2018年05月18日 1526号

【非国民がやってきた!(281) 土人の時代(32)】

 アイヌ民族および琉球民族の墓を暴き、遺骨を盗んだのは北海道大学、東京大学、京都大学等の人類学者等の学者たちでした。それは「帝国の学問」であり、植民地主義と人種主義の帰結です。ただし盗掘は大日本帝国時代だけでなく、その一部は第2次大戦後の現行憲法の下でも行われました。植民地主義や人種主義に何ら反省をしなかったため、同じ意識のままに先住民族の遺骨を盗み続けたのです。

 現在、北海道大学や京都大学が、アイヌ民族や琉球民族からの質問も抗議もはねつけ、遺骨を返還しようとしないのも、植民地主義と人種主義を克服できていないためでしょう。むしろ、帝国主義の開き直りとさえ見えるほどです。

 国連総会が2007年9月13日に採択した先住民族の権利に関する国連宣言第12 条「宗教的伝統と慣習の権利、遺骨の返還」には次のような条項があります(市民外交センター訳)。

 1. 先住民族は、自らの精神的および宗教的伝統、慣習、そして儀式を表現し、実践し、発展させ、教育する権利を有し、その宗教的および文化的な遺跡を維持し、保護し、そして私的にそこに立ち入る権利を有し、儀式用具を使用し管理する権利を有し、遺骨の返還に対する権利を有する。

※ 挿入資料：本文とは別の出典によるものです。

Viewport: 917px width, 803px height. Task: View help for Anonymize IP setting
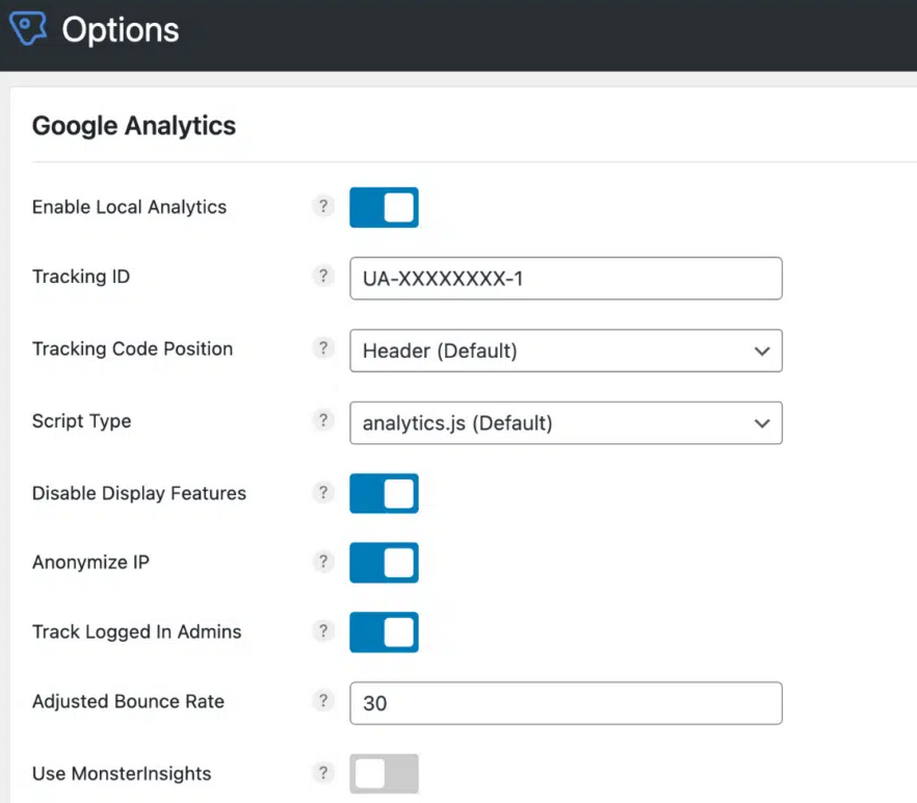click(x=323, y=562)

 2. 国家は、関係する先住民族と連携して公平で透明性のある効果的措置を通じて、儀式用具と遺骨のアクセス(到達もしくは入手し、利用する)および/または返還を可能にするよう努める。

 第1項に「遺骨の返還に対する権利」が明記され、第2項に遺骨のアクセスや返還を可能とすべき国家の努力義務が示されています。

 遺骨の返還に関する権利は、個人の権利ではなく、先住民族という集団の権利として定められていることに注目しましょう。西欧近代においては個人を基本とした社会観が形成され、遺骨も個人単位で把握され、遺骨に関する事務は一義的には家族(遺族)の所管とされます。しかし、先住民族の中には、遺骨をコミュニティの所管と考える例も少なくありません。墓地の仕組みも個人墓や家族墓ばかりではなく、集団墓の存在が多く知られます。遺骨の返還に関する権利の主体が先住民族とされているのはこうした場合を射程に入れているためです。北海道大学等が「遺族が特定されれば返還する。特定されなければ返還しない」と、コミュニティへの返還に消極的なのは、こうした事情を考慮の外に置いているためです。

 自分たちの社会観、死生観だけを重んじて、マイノリティ集団の社会観、死生観を顧みないのは、単にそれだけならば他愛のない無知にすぎません。しかし、「帝国大学」の学問が国家権力と国家財政を用いて盗掘した遺骨をいまだに返還しない現状は、単に無知と言って済まされる問題ではなく、植民地主義と人種主義が生きている、と見なくてはなりません。マジョリティの社会観、死生観を優越させ、マイノリティの社会観、死生観を権力的に抑圧し、差別しているからです。

 先住民族権利国連宣言に遺骨の返還に関する条項が盛り込まれているのは、先住民族の墓地に対する盗掘が世界的に実行された歴史があり、遺骨の返還を求める先住民族の運動が続けられてきた歴史があるからです。それは日本に特有の現象ではなく、世界史的な帝国主義と植民地主義の歴史があるのです。

 2001年9月3日、ダーバン(南アフリカ)で開催された反人種主義・差別撤廃世界会議の「NGOフォーラム宣言」145は「先住民族の精神的な儀礼に対する宗教的不寛容およびその聖地と聖体を冒涜する行為は、侵略と植民地主義の開始以降、先住民族を従属させる基本的な手段であり続けており、これを終わらせるため国家が行動を起こさなければならない根強い悪弊である」としました。先住民族権利国連宣言はこれを継承、発展させたものと言えます。